Texte : Alain Nonjon
Quoi de plus réjouissant en période de crise que de fantasmer sur les milliardaires et les millionnaires en dollars, dont on s’accorde à dire que leur nombre progresse, voire va exploser ? Quoi de plus inquiétant aussi de constater, à l’heure du sommet de Davos sur les inégalités, que mondialisation et crise riment avec exclusion et inégalités accrues ? Le planisphère proposé ici combine l’étude du magazine américain Forbes, qui depuis 25 ans livre un recensement des milliardaires de la planète et devient le très recherché who’s who du gotha des fortunes, et celle de la société Wealthinsight qui traque, extrapole, anticipe le nombre de HNWI (High Net Worth Individuals), c’est-à-dire les personnes disposant de plus d’un million de dollars… à investir plutôt qu’à dépenser !
Vous avez dit crise ?
A priori, le chiffre de 1 226 milliardaires en 2012 contre 1 210 en 2011 (et 1 426 en 2013) surfe sur la vague de la crise, surtout quand on fait le bilan global de ces fortunes cumulées : 4 600 milliards de dollars en 2012 (et 5 400 milliards de dollars en 2013 !).
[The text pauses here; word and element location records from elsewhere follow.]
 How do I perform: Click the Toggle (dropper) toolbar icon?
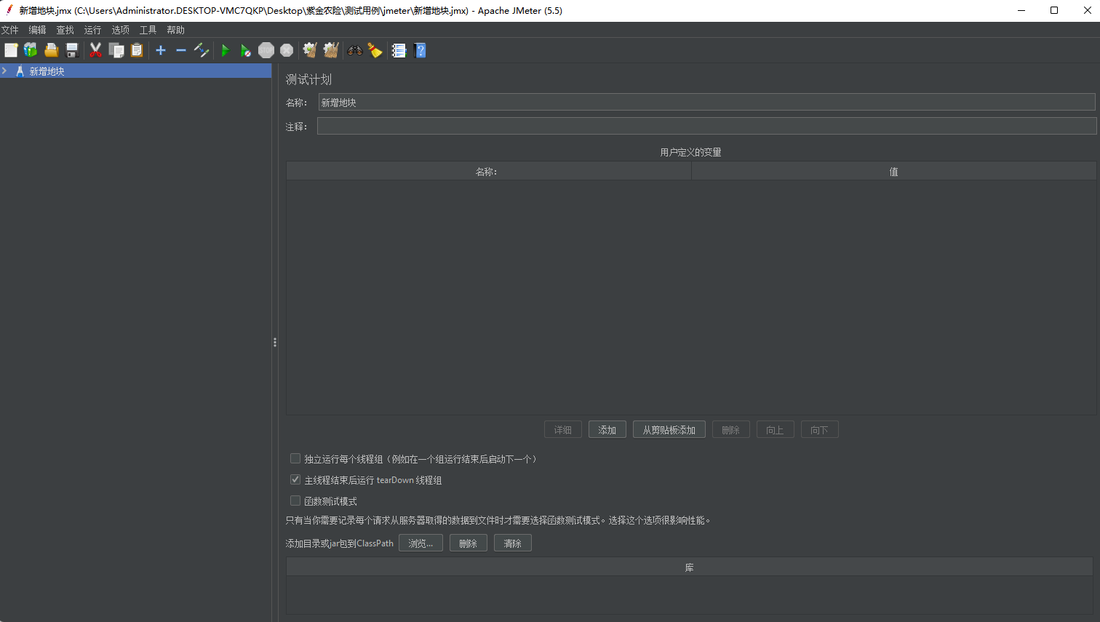coord(202,50)
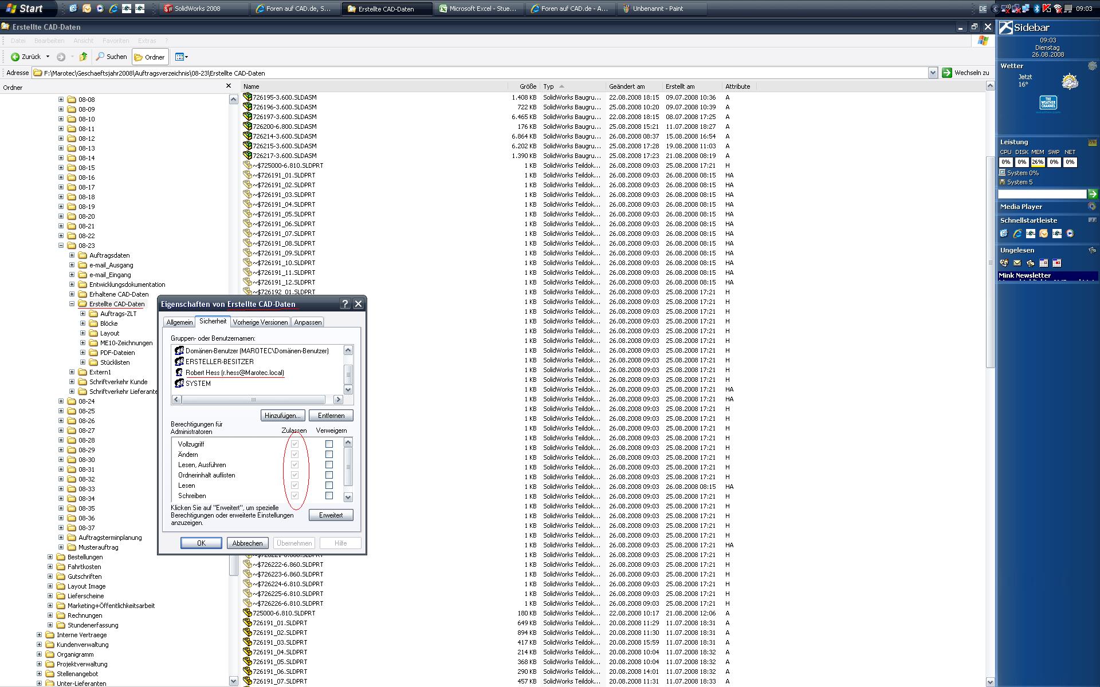
Task: Toggle the Ordner folder pane button
Action: (150, 57)
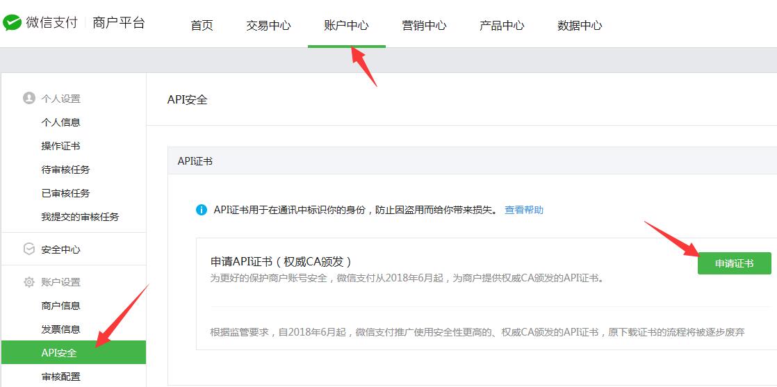Click the 安全中心 shield icon
This screenshot has width=777, height=387.
tap(29, 249)
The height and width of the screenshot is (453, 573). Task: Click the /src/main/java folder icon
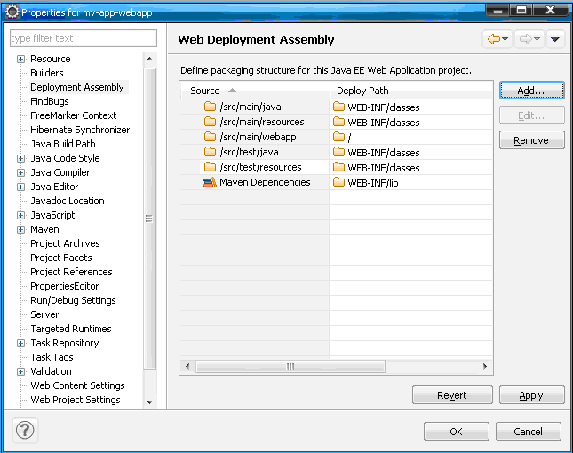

Que ce soit dans les secteurs porteurs des communications et des services (Carlos Slim Helú au Mexique) ou dans des conglomérats allant de l’agroalimentaire au ciment, aux transports et aux assurances (Aliko Dangote au Nigeria et Eike Batista au Brésil), les fortunes s’installent, se déploient et se pérennisent. On a l’impression que la crise suscite chez les possédants une inventivité sans cesse renouvelée pour maintenir leurs positions initialement fragilisées.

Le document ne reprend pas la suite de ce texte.